Dataclass with all results.

| Attribute | Type | Description |
|-----------|------|-------------|
| `K_c` | `float` | Critical batch size |
| `kappa` | `float` | Peak sharpness |
| `alpha` | `float` | Scaling exponent |
| `alpha_se` | `float` | Standard error of alpha |
| `p_iid` | `float` | p-value for i.i.d. null |
| `K_values` | `ndarray` | Batch sizes tested |
| `V_values` | `ndarray` | Variance at each K |
| `chi_values` | `ndarray` | Susceptibility at each K |
| `is_significant` | `bool` | kappa > 3 and p < 0.05 |
| `regime` | `str` | iid / correlated / weakly-correlated / anti-correlated |

### Framework integrations

| Module | Class/Function | Description |
|--------|---------------|-------------|
| `batch_susceptibility.pytorch` | `find_optimal_batch_size()` | One-call PyTorch finder |
| `batch_susceptibility.pytorch` | `BatchSizeFinder` | Configurable PyTorch finder |
| `batch_susceptibility.pytorch` | `SusceptibilityCallback` | Training monitor |
| `batch_susceptibility.tensorflow` | `find_optimal_batch_size()` | One-call Keras finder |
| `batch_susceptibility.tensorflow` | `SusceptibilityCallback` | Keras callback |
| `batch_susceptibility.lightning` | `SusceptibilityCallback` | Lightning callback |
| `batch_susceptibility.lightning` | `BatchSizeFinder` | Lightning finder |
| `batch_susceptibility.plot` | `plot_susceptibility()` | Single result plot |
| `batch_susceptibility.plot` | `plot_comparison()` | Multi-result comparison |
| `batch_susceptibility.cli` | `main()` | CLI entry point |

## Examples

See the [`examples/`](examples/) directory:

- [`pytorch_cifar10.py`](examples/pytorch_cifar10.py) — CIFAR-10 with ResNet-18
- [`pytorch_monitor.py`](examples/pytorch_monitor.py) — Online monitoring during training
- [`tensorflow_mnist.py`](examples/tensorflow_mnist.py) — MNIST with Keras
- [`huggingface_transformers.py`](examples/huggingface_transformers.py) — HuggingFace Trainer integration
- [`generic_csv.py`](examples/generic_csv.py) — Any data source / CSV

## Theory

The method is based on the observation that for any stationary time series, the variance of batch means `V(K)` follows a power law `V(K) ~ K^alpha` where:

- `alpha = -1` for independent, identically distributed (i.i.d.) samples
- `alpha > -1` when consecutive samples are positively correlated
- `alpha < -1` when consecutive samples are anti-correlated

The *susceptibility* `chi(K) = |d log V / d log K|` measures how sensitive the variance scaling is to the batch size.
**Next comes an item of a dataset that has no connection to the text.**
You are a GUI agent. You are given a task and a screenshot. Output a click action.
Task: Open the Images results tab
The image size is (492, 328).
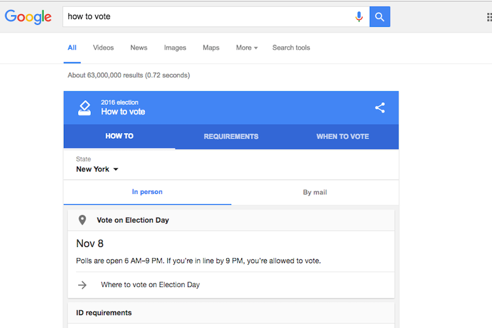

A peak in `chi(K)` indicates a *critical scale* — the batch size at which the dominant correlation structure is resolved.

**For ML training:** This critical scale corresponds to the batch size where:
- Smaller batches: gradient estimates are dominated by noise correlations
- Larger batches: diminishing returns — averaging out signal, not just noise
- At `K_c`: optimal information density per gradient step

This connects to the *critical batch size* concept from [McCandlish et al. (2018)](https://arxiv.org/abs/1812.06162) but requires no gradient computation — only loss values.

## License

**Dual-licensed** under:
- **AGPL-3.0** for open-source / non-commercial use ([license_AGPL.txt](license_AGPL.txt))
- **Commercial license** for proprietary integration ([license_COMMERCIAL.txt](license_COMMERCIAL.txt))

See [LICENSE](LICENSE) for full details.